Ma il sistema della ricerca italiana – scientifica e umanistica – è crollato.
Ora ci sono i numeri, offerti dal lavoro di una docente di economia e organizzazione aziendale all’Università di Bologna e di un esperto bibliometrico (uno statistico che studia le pubblicazioni scientifiche) olandese.
Il “paper” di Cinzia Daraio e Henk Moed reso noto da Research Policy ci dice che per la prima volta in trent’anni la produzione scientifica dell’Italia ha smesso di crescere e dà segnali di arretramento.
Esperimenti e scoperte, nuova conoscenza prodotta nelle biblioteche universitarie e nei nostri centri di ricerca. Arretra, tutto questo, come quota percentuale dell’intera produzione mondiale e in termini assoluti come numero di articoli scientifici pubblicati.
Sul piano quantitativo le pubblicazioni italiane hanno conosciuto un percorso di crescita dal 1980 (erano 9.721) al 2003 (sono diventate 39.728, quattro volte tanto). Nei cinque anni successivi si è proceduto tra depressioni e fiammate fino al 2008: 52.496 articoli italiani resi pubblici nel mondo, un record.

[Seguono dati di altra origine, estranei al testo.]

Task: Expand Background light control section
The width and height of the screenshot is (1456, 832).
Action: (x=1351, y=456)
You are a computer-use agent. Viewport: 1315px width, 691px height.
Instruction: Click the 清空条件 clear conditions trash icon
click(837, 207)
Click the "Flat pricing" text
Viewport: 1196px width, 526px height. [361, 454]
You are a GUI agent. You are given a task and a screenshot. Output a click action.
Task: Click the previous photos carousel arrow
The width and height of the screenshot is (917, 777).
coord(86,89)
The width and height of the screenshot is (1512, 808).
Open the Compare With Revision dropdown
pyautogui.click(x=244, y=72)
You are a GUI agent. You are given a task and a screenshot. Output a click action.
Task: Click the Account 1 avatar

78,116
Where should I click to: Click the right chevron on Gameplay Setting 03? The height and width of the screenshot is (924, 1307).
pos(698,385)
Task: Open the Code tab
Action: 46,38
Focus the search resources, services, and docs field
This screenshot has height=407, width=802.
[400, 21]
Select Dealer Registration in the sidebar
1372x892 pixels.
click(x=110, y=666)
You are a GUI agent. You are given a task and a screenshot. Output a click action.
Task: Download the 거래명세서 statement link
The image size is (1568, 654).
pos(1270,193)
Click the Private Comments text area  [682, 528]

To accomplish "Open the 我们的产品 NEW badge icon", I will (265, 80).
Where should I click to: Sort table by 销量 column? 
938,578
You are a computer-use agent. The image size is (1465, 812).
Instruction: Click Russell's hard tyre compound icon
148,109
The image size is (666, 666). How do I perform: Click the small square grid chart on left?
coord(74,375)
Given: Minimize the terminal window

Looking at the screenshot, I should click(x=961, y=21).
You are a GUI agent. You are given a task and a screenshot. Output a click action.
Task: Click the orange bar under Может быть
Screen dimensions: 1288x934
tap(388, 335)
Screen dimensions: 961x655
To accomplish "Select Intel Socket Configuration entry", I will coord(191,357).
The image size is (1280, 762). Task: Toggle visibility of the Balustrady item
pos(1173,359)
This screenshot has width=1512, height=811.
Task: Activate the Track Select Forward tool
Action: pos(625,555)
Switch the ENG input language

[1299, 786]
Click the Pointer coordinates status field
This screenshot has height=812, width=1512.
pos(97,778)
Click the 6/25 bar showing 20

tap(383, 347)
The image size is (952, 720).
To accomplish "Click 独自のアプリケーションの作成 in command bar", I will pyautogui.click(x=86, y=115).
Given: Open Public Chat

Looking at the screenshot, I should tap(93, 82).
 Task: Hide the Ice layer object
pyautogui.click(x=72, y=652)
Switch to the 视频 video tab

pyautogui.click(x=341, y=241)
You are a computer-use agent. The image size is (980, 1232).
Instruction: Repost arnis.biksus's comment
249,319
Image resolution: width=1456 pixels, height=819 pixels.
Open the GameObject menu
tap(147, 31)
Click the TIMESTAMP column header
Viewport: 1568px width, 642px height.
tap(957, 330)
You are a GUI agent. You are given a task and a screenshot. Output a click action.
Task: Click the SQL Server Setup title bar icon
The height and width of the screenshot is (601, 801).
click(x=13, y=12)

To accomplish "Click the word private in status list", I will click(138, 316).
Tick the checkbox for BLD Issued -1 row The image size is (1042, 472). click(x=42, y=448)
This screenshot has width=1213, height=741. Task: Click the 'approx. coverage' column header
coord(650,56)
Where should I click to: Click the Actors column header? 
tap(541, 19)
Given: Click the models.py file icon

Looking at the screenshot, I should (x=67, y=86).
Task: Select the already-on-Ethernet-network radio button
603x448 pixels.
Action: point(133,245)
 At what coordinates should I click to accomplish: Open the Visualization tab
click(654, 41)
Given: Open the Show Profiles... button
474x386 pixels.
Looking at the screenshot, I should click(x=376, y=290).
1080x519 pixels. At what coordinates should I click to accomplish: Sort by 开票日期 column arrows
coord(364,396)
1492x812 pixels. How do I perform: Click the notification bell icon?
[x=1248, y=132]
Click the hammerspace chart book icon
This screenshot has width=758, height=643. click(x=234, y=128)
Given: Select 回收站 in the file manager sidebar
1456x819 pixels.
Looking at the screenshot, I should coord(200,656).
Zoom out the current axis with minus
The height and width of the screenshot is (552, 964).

L’anno dopo, il 2009 (ultimo dato conosciuto), il crollo: dodicimila pubblicazioni in meno, poco sopra quota 40 mila, bruciata la crescita di cinque stagioni.
«Il confronto europeo è schiacciante », spiega Cinzia Daraio illustrando i successivi grafici.
Siamo ultimi per numero di ricercatori rispetto alla popolazione: sei ogni diecimila abitanti.
Metà della Spagna e un terzo della Gran Bretagna.
Siamo ultimi (insieme a una Spagna che ci ha appena raggiunto) per investimenti pubblici nella ricerca: sono lo 0,4% del Prodotto interno lordo.
E i nostri privati non riescono a sostituirsi a Stato, Regioni e Università , il loro investimento arriva solo allo 0,6% del Pil.
Nelle collaborazioni internazionali, quelle che spesso forniscono il prodotto intellettuale più nuovo e solido, tra i sei “big europei” siamo penultimi.
Eravamo secondi negli Anni Ottanta.
In generale, il contributo italiano alle pubblicazioni nel mondo è pari al 3,3%.
«C’è una trentennale disattenzione della politica italiana verso la ricerca», dice la Daraio, «e oggi assistiamo all’inizio del declino della scienza italiana».
È interessante notare come i ricercatori italiani restino i primi per produttività individuale: ogni due anni esce un nostro nuovo lavoro realizzato insieme a uno studioso straniero.
Si chiama “effetto di compensazione”: per bilanciare gli investimenti risicati, gli studiosi italiani si impegnano più degli altri.
Non è un caso se molti “portavoce” di progetti internazionali siano di casa. Dice Cinzia Daraio: «Abbiamo difficoltà a competere sui fondi europei per la ricerca, portiamo a casa meno di quanto versiamo.
Gli altri paesi fanno piani ventennali e influenzano le scelte della Ue, noi ci ritroviamo con i professori a fare fotocopie degli scontrini per le note spese da presentare a Bruxelles».
Il lavoro pubblicato da Research Policysegnala una generale difficoltà europea di fronte ai grandi investimenti fatti nelle ultime stagioni dai paesi asiatici, in particolare dal governo cinese.
In quindici anni la Cina ha quadruplicato le prestazioni superando di slancio l’Italia (nel 1999), la Francia (2002), la Germania (2005) e il Regno Unito (nel 2006).
Di fronte a questa massa di lavoro, però, il numero delle citazioni dei dossier cinesi resta ampiamente al di sotto di quello dei paesi occidentali.